### How to complete this task
From the entries that follow, copy each line in which "target" appears.

### Supplied information
"""

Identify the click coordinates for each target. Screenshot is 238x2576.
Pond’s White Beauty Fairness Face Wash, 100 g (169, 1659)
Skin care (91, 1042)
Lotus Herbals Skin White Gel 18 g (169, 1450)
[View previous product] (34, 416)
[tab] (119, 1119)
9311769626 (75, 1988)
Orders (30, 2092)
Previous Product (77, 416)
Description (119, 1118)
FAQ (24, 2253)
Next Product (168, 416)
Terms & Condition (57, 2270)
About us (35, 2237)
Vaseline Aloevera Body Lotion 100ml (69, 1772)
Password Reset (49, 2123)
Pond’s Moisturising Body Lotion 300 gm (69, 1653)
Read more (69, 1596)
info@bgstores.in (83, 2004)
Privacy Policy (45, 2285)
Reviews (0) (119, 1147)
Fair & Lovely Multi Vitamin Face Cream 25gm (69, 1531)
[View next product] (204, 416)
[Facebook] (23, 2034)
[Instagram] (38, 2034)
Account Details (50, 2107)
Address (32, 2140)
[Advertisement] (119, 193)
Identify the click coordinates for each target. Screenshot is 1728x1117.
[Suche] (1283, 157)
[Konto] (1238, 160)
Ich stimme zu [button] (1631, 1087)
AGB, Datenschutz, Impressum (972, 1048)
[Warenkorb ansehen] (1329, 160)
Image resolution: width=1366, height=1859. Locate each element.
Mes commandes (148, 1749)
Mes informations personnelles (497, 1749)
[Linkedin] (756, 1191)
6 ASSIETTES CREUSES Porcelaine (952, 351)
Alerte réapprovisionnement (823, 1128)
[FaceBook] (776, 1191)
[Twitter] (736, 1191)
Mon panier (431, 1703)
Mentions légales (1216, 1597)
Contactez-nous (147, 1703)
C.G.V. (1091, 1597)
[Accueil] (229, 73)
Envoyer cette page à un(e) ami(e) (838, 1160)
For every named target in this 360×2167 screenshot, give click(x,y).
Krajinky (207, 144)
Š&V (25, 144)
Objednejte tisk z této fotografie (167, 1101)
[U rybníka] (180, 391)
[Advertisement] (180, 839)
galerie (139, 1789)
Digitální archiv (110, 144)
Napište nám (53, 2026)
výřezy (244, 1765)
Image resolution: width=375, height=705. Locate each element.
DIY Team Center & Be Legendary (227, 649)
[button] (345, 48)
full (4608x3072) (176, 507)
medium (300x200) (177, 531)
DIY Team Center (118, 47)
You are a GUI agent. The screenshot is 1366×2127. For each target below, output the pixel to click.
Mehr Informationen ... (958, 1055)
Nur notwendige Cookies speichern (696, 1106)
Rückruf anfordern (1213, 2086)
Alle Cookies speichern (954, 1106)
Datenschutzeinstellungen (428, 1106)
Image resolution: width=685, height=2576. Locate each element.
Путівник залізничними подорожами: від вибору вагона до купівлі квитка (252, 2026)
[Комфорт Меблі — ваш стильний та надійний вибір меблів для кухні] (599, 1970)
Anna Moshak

"""

### Solution
Identify the click coordinates for each target. Screenshot is 238x2576.
Identify the click coordinates for each target. Screenshot is 1728x1117.
For every named target in this 360×2167 screenshot, give click(x,y).
You are a GUI agent. The screenshot is 1366×2127. For each target below, output the pixel to click.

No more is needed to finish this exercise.